[Dataset excerpts]
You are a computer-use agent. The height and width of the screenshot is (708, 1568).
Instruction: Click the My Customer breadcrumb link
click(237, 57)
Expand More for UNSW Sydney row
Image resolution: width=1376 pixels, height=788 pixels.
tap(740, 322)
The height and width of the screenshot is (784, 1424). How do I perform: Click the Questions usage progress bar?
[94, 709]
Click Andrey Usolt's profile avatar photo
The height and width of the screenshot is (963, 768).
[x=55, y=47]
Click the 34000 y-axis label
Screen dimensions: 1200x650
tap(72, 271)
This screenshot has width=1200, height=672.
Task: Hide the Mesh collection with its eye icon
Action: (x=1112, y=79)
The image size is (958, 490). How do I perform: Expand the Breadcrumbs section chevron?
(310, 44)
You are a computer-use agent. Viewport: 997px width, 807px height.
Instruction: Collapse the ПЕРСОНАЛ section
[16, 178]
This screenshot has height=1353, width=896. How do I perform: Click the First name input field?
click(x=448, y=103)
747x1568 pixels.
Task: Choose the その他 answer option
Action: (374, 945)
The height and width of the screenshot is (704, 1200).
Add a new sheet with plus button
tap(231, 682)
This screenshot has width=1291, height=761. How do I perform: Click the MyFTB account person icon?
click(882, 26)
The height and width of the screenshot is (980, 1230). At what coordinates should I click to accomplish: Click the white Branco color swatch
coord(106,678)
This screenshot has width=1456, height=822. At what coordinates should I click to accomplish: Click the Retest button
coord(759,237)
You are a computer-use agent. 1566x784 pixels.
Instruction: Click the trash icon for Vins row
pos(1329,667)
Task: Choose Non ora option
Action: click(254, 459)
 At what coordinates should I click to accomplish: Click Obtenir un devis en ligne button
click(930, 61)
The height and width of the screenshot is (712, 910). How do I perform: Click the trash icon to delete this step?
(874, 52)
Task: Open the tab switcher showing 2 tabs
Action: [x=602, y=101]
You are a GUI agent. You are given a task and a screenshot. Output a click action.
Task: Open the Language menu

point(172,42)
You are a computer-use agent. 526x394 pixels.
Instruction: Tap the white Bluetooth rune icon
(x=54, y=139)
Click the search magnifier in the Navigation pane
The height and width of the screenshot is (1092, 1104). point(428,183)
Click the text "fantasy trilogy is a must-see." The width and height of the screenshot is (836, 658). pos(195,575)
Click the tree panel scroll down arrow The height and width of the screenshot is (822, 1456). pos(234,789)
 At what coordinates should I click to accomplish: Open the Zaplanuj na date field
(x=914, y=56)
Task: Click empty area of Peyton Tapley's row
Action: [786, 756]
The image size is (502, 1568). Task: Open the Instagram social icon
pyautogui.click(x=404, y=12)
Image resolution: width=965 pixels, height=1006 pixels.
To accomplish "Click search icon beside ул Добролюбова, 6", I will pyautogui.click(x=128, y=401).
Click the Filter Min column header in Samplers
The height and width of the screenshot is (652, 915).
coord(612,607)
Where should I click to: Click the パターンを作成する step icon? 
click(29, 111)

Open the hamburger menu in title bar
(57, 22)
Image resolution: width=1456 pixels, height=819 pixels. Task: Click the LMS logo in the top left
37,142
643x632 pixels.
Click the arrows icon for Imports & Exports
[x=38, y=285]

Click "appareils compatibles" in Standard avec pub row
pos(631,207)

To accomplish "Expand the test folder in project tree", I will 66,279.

WHAT THE TASK REQUIRES = Retype exactly the lines of the data above that fall between the line with "Task: Open the Language menu" and the line with "Click the tree", inclusive, and add nothing.

SOLUTION TO THIS TASK =
Task: Open the Language menu

point(172,42)
You are a computer-use agent. 526x394 pixels.
Instruction: Tap the white Bluetooth rune icon
(x=54, y=139)
Click the search magnifier in the Navigation pane
The height and width of the screenshot is (1092, 1104). point(428,183)
Click the text "fantasy trilogy is a must-see." The width and height of the screenshot is (836, 658). pos(195,575)
Click the tree panel scroll down arrow The height and width of the screenshot is (822, 1456). pos(234,789)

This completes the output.